Corel has announced a strategic investment of up to 30% in OE/ONE.com, a Linux consumer appliance startup founded by former Corel executive Eid Eid. The deal also includes a development partnership that will enable OE/ONE.com to leverage Corel's office, graphics, and consumer-oriented Linux software developments.

OE/ONE.com plans to license appliance designs to consumer electronics vendors in Japan, Taiwan and Europe, as well as to ISPs and service providers in the U.S. "Consumer electronics vendors completely missed the personal computer market," says Eid, "And they have nearly missed the Internet market as well. This will enable them to catch up in the post-PC era."

OE/ONE.com's designs include a software tool kit, specifications and an industrial design. The company is working closely with what it calls top-tier OEMs to develop the inexpensive consumer devices. Eid expects a working device to exist within seven months, with the first commercial offerings expected to ship before 2001 at prices as low as $500.

At the low-end, OE/ONE.com-based devices will include an x86 processor in the 300MHz range, a 4GB drive and 32MB of RAM. Higher-end devices will include support for multimedia technologies such as DVD, mp3 and TV Tuner cards, and will offer what Eid calls "personalized TV," including the ability to record broadcast video for playback on demand.

The devices will be extremely easy to use, with all configuration handled through a Web browser interface. They will offer non-technical users a full range of Internet services, and will support such advanced Internet technologies as IP telephony, Adobe Acrobat, Real Video and Macromedia Flash. Additionally, OE/ONE.com and/or its partners will take charge of ongoing maintenance, upgrades and backups, and will offer users 100MB of roaming storage.

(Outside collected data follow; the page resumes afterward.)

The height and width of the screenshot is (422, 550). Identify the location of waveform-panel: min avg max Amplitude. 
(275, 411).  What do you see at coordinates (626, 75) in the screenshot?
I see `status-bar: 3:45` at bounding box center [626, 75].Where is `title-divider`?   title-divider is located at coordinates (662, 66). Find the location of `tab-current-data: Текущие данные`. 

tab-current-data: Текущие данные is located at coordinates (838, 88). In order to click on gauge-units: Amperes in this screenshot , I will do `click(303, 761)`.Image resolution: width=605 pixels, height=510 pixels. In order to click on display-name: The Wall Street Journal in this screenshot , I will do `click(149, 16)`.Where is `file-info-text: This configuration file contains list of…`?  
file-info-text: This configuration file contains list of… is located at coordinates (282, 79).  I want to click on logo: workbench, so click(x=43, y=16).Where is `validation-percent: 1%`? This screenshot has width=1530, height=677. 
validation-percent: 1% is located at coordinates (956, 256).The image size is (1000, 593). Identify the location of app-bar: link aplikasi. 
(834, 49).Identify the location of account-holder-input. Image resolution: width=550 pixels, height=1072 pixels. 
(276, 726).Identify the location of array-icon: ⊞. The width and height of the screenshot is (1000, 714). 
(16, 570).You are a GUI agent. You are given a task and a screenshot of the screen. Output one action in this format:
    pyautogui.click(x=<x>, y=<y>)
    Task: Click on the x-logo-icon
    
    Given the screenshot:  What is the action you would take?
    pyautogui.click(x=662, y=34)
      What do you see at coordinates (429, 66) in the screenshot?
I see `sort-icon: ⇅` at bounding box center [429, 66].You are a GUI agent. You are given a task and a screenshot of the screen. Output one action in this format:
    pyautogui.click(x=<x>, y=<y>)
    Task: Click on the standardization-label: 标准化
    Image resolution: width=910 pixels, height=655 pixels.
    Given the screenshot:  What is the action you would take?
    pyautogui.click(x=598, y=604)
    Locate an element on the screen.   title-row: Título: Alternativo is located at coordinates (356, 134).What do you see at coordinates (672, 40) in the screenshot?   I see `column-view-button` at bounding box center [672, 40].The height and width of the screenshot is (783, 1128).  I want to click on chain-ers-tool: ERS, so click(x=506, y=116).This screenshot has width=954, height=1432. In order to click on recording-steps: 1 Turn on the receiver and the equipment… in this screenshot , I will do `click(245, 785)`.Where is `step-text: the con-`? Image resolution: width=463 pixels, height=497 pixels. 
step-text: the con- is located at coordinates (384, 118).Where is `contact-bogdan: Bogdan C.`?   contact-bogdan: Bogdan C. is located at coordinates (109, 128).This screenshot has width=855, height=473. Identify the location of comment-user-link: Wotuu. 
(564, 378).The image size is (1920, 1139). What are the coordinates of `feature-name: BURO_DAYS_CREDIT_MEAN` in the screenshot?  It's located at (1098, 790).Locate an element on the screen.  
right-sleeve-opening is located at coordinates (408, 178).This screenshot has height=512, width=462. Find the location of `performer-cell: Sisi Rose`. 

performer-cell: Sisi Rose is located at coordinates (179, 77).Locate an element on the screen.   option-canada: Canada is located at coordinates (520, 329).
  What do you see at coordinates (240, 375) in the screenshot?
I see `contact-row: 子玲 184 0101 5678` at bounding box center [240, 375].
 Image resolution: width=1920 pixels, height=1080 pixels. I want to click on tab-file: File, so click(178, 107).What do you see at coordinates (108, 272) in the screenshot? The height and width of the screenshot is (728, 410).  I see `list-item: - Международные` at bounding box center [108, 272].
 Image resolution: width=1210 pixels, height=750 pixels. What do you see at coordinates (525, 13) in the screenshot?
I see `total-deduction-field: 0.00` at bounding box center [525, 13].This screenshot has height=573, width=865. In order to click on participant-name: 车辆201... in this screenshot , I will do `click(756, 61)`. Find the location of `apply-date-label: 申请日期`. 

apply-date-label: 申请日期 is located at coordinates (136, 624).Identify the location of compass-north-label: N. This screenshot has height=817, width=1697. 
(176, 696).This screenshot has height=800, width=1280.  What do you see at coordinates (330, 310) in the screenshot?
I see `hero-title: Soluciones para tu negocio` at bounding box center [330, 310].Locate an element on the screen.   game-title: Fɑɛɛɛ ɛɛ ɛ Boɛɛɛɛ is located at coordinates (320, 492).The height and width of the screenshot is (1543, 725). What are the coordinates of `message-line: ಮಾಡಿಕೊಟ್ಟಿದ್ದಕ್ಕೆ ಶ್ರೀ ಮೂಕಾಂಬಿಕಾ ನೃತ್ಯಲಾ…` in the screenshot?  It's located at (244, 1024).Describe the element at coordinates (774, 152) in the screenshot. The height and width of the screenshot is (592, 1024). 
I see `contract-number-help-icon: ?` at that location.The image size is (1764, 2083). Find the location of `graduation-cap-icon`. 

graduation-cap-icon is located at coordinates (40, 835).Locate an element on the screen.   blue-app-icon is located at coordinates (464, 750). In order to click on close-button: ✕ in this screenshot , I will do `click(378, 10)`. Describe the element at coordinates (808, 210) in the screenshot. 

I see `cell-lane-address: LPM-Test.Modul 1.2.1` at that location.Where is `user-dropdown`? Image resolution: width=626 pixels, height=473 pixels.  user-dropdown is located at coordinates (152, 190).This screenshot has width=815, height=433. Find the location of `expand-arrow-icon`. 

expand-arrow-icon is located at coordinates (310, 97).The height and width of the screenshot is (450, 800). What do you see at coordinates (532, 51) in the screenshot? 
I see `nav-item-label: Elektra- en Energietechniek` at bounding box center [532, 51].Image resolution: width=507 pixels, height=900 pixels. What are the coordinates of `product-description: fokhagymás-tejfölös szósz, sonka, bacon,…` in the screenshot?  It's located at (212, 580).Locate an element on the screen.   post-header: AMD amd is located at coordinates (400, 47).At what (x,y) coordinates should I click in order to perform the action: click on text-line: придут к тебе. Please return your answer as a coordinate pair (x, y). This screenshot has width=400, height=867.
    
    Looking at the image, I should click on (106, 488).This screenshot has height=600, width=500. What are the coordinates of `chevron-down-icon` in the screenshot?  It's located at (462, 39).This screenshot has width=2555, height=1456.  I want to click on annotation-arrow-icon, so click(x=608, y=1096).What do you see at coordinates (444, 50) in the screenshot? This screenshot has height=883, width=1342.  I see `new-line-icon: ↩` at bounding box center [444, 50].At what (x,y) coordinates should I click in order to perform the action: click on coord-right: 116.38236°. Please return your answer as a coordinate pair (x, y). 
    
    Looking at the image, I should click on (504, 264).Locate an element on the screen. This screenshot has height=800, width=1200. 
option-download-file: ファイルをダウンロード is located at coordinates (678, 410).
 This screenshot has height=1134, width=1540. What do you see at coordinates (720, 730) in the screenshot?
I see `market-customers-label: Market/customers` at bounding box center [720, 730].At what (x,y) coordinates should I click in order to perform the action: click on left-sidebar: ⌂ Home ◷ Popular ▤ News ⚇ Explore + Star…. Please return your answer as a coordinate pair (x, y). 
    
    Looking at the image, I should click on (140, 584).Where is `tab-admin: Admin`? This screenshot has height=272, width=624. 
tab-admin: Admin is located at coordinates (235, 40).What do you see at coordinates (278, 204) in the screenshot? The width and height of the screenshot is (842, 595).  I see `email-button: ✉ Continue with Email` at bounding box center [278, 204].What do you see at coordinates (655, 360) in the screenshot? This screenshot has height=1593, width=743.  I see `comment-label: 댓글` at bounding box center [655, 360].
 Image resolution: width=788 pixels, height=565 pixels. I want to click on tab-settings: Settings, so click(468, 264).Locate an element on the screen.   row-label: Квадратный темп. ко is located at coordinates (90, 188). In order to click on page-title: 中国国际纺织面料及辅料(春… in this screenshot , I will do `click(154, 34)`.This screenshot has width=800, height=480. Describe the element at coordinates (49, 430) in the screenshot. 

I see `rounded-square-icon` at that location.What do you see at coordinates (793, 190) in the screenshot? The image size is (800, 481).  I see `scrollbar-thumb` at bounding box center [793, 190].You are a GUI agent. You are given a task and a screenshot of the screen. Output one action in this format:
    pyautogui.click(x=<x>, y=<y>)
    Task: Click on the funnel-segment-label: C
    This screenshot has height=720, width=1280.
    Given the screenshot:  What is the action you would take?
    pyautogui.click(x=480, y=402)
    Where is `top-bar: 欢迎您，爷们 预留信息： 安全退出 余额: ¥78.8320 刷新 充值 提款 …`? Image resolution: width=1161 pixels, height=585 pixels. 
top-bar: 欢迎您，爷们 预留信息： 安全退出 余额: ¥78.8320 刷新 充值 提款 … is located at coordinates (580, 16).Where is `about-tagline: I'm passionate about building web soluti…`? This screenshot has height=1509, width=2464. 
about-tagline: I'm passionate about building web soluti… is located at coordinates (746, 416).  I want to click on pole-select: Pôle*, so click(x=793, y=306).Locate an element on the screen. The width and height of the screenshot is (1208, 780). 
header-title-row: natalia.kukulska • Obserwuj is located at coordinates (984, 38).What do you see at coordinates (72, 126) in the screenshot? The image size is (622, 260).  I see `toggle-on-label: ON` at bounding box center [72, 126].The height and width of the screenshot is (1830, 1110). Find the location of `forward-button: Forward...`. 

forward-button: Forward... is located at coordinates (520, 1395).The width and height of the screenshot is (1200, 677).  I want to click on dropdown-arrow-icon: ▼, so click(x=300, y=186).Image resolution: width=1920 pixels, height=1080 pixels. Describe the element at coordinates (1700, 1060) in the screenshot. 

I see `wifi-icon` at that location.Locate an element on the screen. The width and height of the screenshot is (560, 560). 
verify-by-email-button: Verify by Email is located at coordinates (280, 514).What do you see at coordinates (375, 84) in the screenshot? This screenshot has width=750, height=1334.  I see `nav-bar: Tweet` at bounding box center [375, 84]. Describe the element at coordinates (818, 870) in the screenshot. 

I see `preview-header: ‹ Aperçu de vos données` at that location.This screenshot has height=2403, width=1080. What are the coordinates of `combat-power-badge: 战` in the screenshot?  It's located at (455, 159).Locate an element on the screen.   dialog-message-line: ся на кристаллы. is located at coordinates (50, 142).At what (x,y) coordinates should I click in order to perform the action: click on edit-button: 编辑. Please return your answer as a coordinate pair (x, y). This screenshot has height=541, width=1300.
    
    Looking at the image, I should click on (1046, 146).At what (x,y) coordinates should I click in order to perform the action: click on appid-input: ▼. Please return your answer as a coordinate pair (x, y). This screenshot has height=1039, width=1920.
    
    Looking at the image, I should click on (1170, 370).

Eid notes that the OE/ONE.com design enables partners to customize its devices much more completely than, for example, Microsoft products would allow. "We offer partners the ability to customize 100% of screen real estate, without recompiling anything," says Eid.

Eid adds, "OE/ONE.com is proud of its Linux roots. We plan to open source all of our technologies except those licensed from Corel and other third parties." He expects OE/ONE.com's DVD and digital TV developments to be its most significant contributions to the open source community.

A veteran of the post-PC era, Eid formerly led the development of the Corel Netwinder as founder and president of Corel Hardware. The Netwinder is a server appliance based on the low-power ARM chip. It was subsequently sold to Hardware Computing Canada, which was later renamed Rebel.com.

In addition to OE/ONE.com, Corel's Linux affiliates include Rebel.com, GraphOn, LinuxForce Inc. and Newlix Corporation.